As ICH E14 was adopted by the US FDA and the EU CPMC in 2005, thorough QT studies have routinely been analyzed by looking at the time-matched difference between (baseline corrected) QTcF or QTcI under the supra-therapeutic dose and placebo. A study is considered negative, if the two-sided 90% confidence interval for this difference is below 10 ms for all investigated time points. ICH E14 suggests including a positive control, such as moxifloxacin, for assay sensitivity. Concentration-response analysis has been considered a more powerful alternative, but its application to parallel group studies was hampered as a double difference of QTcF per subject cannot be calculated. Recently, a new model based on change from baseline with fixed time and concentration effects has been proposed. It allows for a placebo-corrected prediction of the drug effect with an unbiased standard error, and the estimate of a time effect can be used for assay sensitivity.
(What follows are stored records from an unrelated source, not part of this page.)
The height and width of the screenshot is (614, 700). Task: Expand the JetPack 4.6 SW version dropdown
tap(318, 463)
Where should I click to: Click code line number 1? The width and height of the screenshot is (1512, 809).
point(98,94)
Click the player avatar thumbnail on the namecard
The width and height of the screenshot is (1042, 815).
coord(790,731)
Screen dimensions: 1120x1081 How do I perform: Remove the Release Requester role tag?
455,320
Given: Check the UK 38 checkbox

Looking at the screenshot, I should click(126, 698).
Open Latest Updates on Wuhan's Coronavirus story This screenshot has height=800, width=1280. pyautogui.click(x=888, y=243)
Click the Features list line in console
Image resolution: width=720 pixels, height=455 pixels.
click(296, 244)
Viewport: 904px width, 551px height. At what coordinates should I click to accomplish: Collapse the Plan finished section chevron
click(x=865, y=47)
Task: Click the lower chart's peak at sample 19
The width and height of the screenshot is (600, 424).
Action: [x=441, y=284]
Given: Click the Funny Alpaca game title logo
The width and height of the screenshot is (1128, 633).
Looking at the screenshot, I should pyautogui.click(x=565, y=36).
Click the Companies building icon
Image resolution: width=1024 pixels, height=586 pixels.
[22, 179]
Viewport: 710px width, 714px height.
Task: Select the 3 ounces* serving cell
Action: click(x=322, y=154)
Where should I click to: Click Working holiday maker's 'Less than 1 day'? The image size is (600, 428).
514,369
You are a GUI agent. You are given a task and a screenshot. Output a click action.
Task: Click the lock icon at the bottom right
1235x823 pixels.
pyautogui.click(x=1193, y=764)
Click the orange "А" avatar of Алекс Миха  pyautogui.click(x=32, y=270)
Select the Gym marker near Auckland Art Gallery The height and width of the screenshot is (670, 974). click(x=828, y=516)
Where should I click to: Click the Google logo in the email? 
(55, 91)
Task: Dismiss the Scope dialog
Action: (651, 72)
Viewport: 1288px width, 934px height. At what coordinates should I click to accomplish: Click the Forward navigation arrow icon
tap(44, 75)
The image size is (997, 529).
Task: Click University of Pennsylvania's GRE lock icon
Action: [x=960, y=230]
We demonstrate this approach, utilizing 2 studies reported elsewhere with a crossover design. We compare the results from a conventional concentration-response analysis based on the difference to placebo with results from the novel analysis based on the change from average baseline that includes a fixed time effect.
Keywords: QTc; assay sensitivity; concentration-response model; moxifloxacin; thorough QT study.
© 2014, The American College of Clinical Pharmacology.